Top-Name Economists Put Social Security in Perspective
April 27, 2005
President Bush has been touring the nation in an attempt to promote the Administration’s plan to privatize Social Security. But his road show hasn’t helped generate public support for his proposal. Public opinion polls continue to show dwindling approval of Bush’s handling of Social Security. The majority of people do not believe it is in the state of financial crisis that the Bush Administration claims. While people do have some concerns about whether Social Security will be there for them when they retire, the majority feel the risks of private accounts are too great.
Before Bush visited students at the University of Notre Dame last month, economics professors at the university, Marty Wolfson and Teresa Ghilarducci, shed some light on the topic in an interview with the local South Bend Tribune. Wolfson began by reiterating what other experts have been saying—that Social Security is not in a crisis. Instead, he says the problem has usually been defined as the possibility that at some point, Social Security will not be able to pay full benefits promised to retirees.
“The Social Security Administration forecasts that it will be able to pay full benefits to retirees until 2042. After that date, it will be able to pay about 73 percent of promised benefits,” said Wolfson. “This reduced benefit will still be higher, in terms of real goods and services it can buy, than current benefits. It may be reasonable to call this a potential problem, but it is hardly a crisis requiring immediate, drastic action.”
Part of the misinformation of a supposed crisis—circulated by privatization supporters—is the belief that the Social Security trust fund is just a filing cabinet of IOUs. The Trust Fund was set up as a reserve of excess money taken in from payroll taxes. The excess is borrowed by the U.S. Treasury, which in turn issues special-issue Treasury bonds to Social Security. These bonds in the trust fund also collect interest, and Wolfson points out that the government has always said they are the “safest investment in the world.”
“These Treasury bonds contain the same legal obligation to repay Social Security as do the Treasury bonds held by Wall Street firms and Japanese investors. If Social Security bonds are no good, then we had better inform Wall Street and the Japanese that they are holding worthless IOUs,” said Wolfson.
Rather than wondering if the Social Security Trust Fund will ever be repaid with IOUs, Wolfson says a better question is to ask how the Treasury will find the money to repay its bonds. And this doesn’t just apply to Social Security, but to all the bonds held by investors, and all the policies that have led to the huge federal debt—including Bush’s tax cuts.
“Assets in the Social Security Trust Fund represent a legal obligation to transfer resources to retirees. They do not provide the resources directly,” added Wolfson.
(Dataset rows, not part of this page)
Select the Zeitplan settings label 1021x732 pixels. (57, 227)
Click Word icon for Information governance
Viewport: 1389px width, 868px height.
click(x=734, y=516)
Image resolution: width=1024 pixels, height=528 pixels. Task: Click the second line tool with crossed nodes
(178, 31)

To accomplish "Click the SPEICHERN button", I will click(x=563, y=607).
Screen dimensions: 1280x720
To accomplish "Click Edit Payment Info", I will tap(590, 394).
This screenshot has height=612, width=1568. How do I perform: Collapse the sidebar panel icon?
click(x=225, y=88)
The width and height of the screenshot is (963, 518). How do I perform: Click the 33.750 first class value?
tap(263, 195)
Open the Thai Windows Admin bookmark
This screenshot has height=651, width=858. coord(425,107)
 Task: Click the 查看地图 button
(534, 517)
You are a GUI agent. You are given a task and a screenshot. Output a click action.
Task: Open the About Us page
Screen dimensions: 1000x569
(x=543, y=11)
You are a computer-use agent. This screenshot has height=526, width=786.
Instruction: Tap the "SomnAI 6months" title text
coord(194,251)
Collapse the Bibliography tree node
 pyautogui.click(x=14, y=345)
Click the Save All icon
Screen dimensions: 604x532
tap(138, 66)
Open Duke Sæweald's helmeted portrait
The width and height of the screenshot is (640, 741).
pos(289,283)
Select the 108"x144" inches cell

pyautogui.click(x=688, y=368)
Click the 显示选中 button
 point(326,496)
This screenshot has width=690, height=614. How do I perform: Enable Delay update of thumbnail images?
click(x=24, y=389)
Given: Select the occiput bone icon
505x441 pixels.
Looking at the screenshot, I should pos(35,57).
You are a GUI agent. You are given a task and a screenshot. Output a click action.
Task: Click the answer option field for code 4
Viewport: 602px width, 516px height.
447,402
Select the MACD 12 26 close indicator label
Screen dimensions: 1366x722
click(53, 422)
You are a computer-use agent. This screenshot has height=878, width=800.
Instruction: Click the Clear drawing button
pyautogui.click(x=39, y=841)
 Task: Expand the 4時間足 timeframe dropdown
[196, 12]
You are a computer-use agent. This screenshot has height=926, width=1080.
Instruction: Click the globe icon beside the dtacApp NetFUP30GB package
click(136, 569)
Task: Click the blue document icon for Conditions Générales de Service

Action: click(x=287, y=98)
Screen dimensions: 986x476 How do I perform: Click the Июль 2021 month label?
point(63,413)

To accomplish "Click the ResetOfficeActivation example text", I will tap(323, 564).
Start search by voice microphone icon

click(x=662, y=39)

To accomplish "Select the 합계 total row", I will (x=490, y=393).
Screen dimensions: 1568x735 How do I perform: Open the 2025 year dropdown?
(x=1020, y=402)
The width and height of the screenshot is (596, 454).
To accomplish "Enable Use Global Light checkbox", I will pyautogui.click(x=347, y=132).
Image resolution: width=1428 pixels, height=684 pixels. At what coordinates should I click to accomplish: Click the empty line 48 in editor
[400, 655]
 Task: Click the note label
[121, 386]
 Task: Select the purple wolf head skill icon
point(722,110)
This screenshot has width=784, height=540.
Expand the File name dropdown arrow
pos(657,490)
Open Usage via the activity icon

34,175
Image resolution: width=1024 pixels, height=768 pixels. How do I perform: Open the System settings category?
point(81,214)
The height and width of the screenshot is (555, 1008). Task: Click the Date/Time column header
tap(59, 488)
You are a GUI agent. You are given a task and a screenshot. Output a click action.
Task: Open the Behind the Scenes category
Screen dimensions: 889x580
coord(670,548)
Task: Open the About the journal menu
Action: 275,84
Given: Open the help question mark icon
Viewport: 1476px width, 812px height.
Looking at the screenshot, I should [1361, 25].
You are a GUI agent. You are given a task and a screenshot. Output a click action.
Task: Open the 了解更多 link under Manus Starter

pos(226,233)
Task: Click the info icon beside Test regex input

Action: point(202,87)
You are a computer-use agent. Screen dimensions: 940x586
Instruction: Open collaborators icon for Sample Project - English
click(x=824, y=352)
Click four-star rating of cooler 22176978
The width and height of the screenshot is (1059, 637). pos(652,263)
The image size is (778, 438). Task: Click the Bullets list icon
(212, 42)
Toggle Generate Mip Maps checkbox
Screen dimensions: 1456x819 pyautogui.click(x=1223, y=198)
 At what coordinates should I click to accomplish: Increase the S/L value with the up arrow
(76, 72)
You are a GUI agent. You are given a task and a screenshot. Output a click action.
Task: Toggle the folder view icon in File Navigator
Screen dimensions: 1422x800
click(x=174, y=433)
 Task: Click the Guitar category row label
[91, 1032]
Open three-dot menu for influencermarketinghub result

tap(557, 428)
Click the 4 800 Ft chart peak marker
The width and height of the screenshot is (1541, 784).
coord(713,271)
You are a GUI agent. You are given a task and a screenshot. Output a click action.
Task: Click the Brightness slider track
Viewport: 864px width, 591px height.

Knowing this, it seems that President Bush’s proposal to create private accounts, which allows workers 55 and younger to invest some of their payroll tax in the stock market, is just a way of forgoing the burden of paying back the Social Security Trust Fund in the future. Whether that may or may not be the case, Ghilarducci warns that “private accounts would make Social Security’s problem much worse,” and Wolfson agrees.
“If the problem is that retirees won’t be able to receive their full promised benefits, then private accounts will do nothing to address this problem. In fact, it will make it worse,” said Wolfson. “Workers who choose to divert their payroll taxes to private accounts will see their Social Security benefits reduced an amount even greater than what they contributed to the private accounts. The hope of private accounts is that retirees will more than make up for their reduced Social Security benefits with greater returns in the stock market.” The question most people seem to be asking is, why should they be left to hoping private accounts will accumulate enough money for retirement when Social Security benefits are guaranteed?
The fact is that Social Security has been a guaranteed benefit for retirees, and for workers and their families in case of disability or death for almost 75 years. Hoping to bank on good investments with the ups and downs of the stock market is only one risk of having private accounts. As an economist, Ghilarducci can name many more risks not often mentioned by privatization proponents. They include: “Outliving your money, inflation during your retirement eroding the buying power of your income, the financial collapse or slowdown of bond and stock markets, bad advice from financial advisers, high fees charged to low-income savers, and having survivors and dependents when you are too old or too disabled to work.”
Recent polls illustrate that the more people learn about Bush’s plan to privatize Social Security, the more they oppose it. Bush is attempting to raise public anxiety by declaring Social Security is in a crisis. But privatization would only make retirement security less secure.